Extract provided start
Majestic Wine will begin selling exclusive parcels of wine in its stores and online from September, in what it says is a nod to its history as a purveyor of unique products and as part of a new test and learn approach being embedded across the business.

Each Majestic store will have a "When It's Gone It's Gone" section which will hold one-off parcels from suppliers and give customers a rapidly changing range of wines that are not available anywhere else on the high street. The retailer wants to give customers exclusive products at competitive prices, as well as support suppliers looking to shift wine quickly.

When Majestic arrived on the retail scene in 1980 it gained a reputation for unique parcels of wine that could not be found anywhere else. In the 1990s and 2000s the company enhanced this reputation by selling wine sourced from Scandinavian state monopolies, private cellars and direct from producers.

In recent years, as the business's focus has been on growing its store network, these parcels have become less of a feature, but a new approach to merchandising – underpinned by new systems developed over the last 12 months – has paved the way for their return.
Extract provided end
Set task: Extend the article on Majestic Wine's "When It's Gone It's Gone" parcels, picking up after its final sentence.
Data excerpts start
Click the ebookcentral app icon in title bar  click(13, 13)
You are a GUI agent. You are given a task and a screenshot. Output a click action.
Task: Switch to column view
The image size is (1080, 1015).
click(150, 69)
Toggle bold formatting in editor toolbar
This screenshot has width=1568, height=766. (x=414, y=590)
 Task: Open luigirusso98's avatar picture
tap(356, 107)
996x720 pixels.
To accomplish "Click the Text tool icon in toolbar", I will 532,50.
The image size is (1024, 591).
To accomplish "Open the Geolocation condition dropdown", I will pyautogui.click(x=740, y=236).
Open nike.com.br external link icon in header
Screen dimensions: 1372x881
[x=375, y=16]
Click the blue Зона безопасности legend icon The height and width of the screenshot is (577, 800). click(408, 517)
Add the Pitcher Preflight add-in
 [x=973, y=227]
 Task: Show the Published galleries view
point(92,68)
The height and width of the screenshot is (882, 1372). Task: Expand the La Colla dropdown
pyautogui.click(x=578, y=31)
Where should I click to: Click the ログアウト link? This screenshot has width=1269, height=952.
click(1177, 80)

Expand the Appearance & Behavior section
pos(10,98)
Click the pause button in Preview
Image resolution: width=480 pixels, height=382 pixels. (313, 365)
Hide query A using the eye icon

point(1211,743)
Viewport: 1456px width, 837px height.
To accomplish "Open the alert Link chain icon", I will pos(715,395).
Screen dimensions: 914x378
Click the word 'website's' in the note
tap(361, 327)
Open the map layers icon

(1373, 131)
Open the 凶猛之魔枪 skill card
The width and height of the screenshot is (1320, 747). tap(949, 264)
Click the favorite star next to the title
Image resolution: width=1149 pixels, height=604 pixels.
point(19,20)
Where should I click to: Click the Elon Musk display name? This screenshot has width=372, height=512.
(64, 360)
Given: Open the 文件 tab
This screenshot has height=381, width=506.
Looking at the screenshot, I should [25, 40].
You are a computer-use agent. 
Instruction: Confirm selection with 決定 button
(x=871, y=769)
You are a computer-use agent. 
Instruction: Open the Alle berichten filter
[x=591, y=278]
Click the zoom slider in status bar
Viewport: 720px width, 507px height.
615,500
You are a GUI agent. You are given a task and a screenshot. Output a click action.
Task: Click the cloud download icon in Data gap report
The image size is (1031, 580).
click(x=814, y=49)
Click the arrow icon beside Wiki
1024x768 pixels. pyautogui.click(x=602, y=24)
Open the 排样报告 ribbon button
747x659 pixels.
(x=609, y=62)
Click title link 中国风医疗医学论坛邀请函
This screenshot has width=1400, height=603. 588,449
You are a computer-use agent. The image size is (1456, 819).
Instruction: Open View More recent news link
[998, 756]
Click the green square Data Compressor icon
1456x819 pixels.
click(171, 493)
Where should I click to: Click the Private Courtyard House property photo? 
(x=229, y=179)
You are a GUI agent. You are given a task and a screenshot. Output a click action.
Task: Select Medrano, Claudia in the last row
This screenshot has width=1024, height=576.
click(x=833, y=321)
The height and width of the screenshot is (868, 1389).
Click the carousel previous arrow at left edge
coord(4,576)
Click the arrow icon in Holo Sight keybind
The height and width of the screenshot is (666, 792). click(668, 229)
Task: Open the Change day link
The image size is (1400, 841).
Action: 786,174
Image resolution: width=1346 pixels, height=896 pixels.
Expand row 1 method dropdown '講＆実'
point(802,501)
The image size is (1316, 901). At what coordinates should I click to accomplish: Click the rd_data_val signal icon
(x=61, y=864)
Data excerpts end
Reply:
Richard Weaver, who last year made the switch from eCommerce director to buying & merchandising director at Majestic, says the new system means the retailer will be able to work in a more agile manner in the future.

"About this time last year I kicked off the process of building a new merchandising function, which we hadn't had before," he explained to Essential Retail.

"[We wanted] to create a discipline in our ranging and a much more scientific approach to how we range each individual store. That process has now concluded and we've actually launched a new ranging system which means in our 210 stores there are actually 194 unique ranges."

He added that the project was rolled out to ensure Majestic was set up for "very agile, reactive trading", giving more flexibility to the buying team.

"We've done that by creating space in our merchandising planning for an ongoing programme of constantly having parcels to offer customers," Weaver noted.

"It was largely built in house, which is something we're increasingly doing at Majestic. We built it on top of our existing systems. It's as much about process and about intricacy of thought rather than a new software system per se. A lot of it has been about how we get our buying, our supply chain, our marketing and our retail ops better joined up so we have a more consistent view of what products should and shouldn't be in our stores."

As part of the new initiative Majestic is revamping its exclusive 'Parcel Series' range of wines with a new look bottle and packaging. This offering comprises wines in small quantities that producers need to sell, quickly and discreetly, rather than under their own label.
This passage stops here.